Dekonstruksi Derrida, Membuka Diri Melampaui Batas Suci
Table of Contents
Derrida, di
usianya yang ke 74 tahun, ia pergi selama-lamanya bertepatan 9 Oktober 2004. Ia
merupakan tokoh filsafat kelahiran aljazair berdarah Yahudi yang mempunyai
sumbangan pemikiran filsafat di era postmodernism, hingga saat ini. Dekonstruksi,
adalah terminologi yang digunakan untuk memberikan kritik besar-besaran
terhadap warisan pemikiran filsafat yang, menurutnya melulu mbulet di ranah teks
yang sengaja diproduksi untuk relasi kuasa-kuasa, seperti politik, ideologi,
budaya, dan sejarah.
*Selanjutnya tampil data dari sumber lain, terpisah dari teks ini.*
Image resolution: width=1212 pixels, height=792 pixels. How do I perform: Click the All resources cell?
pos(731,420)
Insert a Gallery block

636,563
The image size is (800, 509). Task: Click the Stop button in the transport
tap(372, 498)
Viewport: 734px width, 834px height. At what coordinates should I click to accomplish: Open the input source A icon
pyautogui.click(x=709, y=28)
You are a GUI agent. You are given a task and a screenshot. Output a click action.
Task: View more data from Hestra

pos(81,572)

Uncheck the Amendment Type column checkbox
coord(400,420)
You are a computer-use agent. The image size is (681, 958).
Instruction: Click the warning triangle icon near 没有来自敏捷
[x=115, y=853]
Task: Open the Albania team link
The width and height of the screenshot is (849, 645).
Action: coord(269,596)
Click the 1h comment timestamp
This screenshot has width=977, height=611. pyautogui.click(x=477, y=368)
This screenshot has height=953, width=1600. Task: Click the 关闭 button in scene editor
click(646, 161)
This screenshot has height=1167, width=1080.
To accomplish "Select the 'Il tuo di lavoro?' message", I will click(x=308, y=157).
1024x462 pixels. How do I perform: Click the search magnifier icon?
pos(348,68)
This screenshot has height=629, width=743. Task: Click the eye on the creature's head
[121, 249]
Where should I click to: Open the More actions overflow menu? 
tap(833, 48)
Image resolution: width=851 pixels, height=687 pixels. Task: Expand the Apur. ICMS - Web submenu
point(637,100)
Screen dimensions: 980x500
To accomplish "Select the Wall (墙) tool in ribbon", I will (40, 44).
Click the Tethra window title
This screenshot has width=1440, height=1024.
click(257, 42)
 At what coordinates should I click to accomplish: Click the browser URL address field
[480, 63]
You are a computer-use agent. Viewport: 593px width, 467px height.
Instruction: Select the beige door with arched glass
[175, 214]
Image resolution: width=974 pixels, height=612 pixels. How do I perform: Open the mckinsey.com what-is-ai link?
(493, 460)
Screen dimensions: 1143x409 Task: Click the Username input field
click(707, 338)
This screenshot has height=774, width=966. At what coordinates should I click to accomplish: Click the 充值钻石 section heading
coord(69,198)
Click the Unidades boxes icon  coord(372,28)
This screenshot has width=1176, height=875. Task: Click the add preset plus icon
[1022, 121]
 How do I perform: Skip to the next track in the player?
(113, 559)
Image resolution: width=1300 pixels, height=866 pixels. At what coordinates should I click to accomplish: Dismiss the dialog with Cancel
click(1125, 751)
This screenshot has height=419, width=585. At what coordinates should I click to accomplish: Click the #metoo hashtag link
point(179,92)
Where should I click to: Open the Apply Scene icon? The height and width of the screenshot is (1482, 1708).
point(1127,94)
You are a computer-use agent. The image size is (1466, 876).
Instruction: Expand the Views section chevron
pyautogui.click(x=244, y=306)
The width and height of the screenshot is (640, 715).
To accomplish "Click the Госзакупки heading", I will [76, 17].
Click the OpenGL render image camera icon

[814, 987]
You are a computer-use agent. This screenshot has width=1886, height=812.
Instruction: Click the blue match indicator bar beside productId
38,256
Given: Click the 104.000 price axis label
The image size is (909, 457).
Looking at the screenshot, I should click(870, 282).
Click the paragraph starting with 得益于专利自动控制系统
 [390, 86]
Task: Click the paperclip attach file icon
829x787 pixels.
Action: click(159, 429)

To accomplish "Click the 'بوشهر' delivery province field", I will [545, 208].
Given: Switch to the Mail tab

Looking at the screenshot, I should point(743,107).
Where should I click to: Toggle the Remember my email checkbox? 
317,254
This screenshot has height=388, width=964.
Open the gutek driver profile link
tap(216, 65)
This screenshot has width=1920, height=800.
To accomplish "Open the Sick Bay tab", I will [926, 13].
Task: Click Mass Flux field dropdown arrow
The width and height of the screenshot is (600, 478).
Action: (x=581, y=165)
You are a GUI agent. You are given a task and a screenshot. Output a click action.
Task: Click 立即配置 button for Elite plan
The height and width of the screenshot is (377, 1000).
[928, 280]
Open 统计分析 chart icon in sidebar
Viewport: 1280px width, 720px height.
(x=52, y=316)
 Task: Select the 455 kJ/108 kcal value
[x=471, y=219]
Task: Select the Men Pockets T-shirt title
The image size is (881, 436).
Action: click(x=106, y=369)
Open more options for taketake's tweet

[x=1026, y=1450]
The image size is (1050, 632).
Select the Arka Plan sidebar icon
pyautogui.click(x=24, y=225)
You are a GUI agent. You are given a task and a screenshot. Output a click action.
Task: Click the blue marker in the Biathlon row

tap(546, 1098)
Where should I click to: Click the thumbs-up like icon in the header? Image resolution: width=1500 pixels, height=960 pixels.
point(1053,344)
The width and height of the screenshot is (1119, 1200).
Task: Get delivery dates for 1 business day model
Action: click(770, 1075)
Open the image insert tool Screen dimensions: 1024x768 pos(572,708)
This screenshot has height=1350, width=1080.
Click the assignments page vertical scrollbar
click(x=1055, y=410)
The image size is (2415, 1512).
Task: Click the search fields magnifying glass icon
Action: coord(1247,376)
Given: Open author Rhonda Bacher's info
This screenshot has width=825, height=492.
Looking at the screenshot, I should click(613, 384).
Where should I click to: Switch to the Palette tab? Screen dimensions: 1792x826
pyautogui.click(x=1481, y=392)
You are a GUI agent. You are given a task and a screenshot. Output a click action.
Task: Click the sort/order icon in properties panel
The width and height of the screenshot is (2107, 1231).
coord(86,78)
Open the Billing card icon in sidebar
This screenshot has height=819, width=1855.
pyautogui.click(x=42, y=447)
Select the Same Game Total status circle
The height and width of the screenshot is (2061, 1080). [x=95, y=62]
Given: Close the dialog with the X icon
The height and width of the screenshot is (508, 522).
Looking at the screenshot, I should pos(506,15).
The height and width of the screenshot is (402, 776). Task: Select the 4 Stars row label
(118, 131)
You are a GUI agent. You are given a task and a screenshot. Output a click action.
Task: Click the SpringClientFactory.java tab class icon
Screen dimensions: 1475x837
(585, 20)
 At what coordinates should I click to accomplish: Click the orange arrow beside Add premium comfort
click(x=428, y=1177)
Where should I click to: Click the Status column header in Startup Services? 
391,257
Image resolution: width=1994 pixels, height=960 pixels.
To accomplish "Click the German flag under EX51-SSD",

Derrida hadir untuk memberikan jalan yang lebih lebar dan
leluasa untuk mengetahui apa yang terjadi di dalam teks, tidak hanya itu, ia
berani mengafirmasi segala bentuk yang dianggap sebagai kebenaran dan
ketidakbenaran untuk direnungkan kembali, bagaimana hal tersebut bisa terjadi.
Pembacaan ini
didasari oleh sebuah buku karya Muhammad Fayyadl, seorang pemuda NU yang melek
dengan filsafat, rasa-rasanya ngomongin filsafat di dalam tradisi NU masih
banyak yang belum membuka pintu lebar-lebar, justru mengintip dari bilik-bilik
yang rapuh dan sempit penuh dengan kecurigaan-kecurigaan yang, menurut saya
tergesan-gesa.
Menurut
Goenawan Muhammad (GM) seorang pewarta senior di Koran Tempo menilai Fayyadl
lebih tekun dan sabar dalam membaca teks karya-karya Derrida, dan saya sepakat
dengan GM, bahwa Fayyadl memang secara utuh menyuguhkan kompleksitas masalah
yang dialami oleh Derrida, yang sedikit banyak ia sendiri pun sering kali
emosional dalam menangguhkan ide-ide Derrida. Saya tidak tahu pasti soal teori-teori
Derrida bagaimana, sebab saya sendiri belum pernah menyentuh karya Derrida,
apalagi membacanya. Belum sama sekali. Meski saya tergolong telat membaca
Derrida lewat kaca mata Fayyadl, saya sangat berterimakasih sebab dengan buku
tersebut, saya “benar-benar” mempunyai pemahaman yang berbeda bahwa Derrida
tidak sebagaimana yang kudengar dan didiskusikan. Jadi, selanjutnya tulisan
ini, secara keseluruhan akan membahas bagaimana Derrida sekaligus bagaimana
pergumulan Fayyadl dan Derrida dalam mengatasi problem-problem filsafat.
Untuk membuka
tulisan ini, ada beberapa hal, sekurang-kurangnya empat hal bagi saya, yang
harus dipahami terlebih dahulu soal Derrida dengan apa yang hendak dibahasnya,
untuk memudahkan sekaligus mengetahui pola-pola pemikiran Derrida.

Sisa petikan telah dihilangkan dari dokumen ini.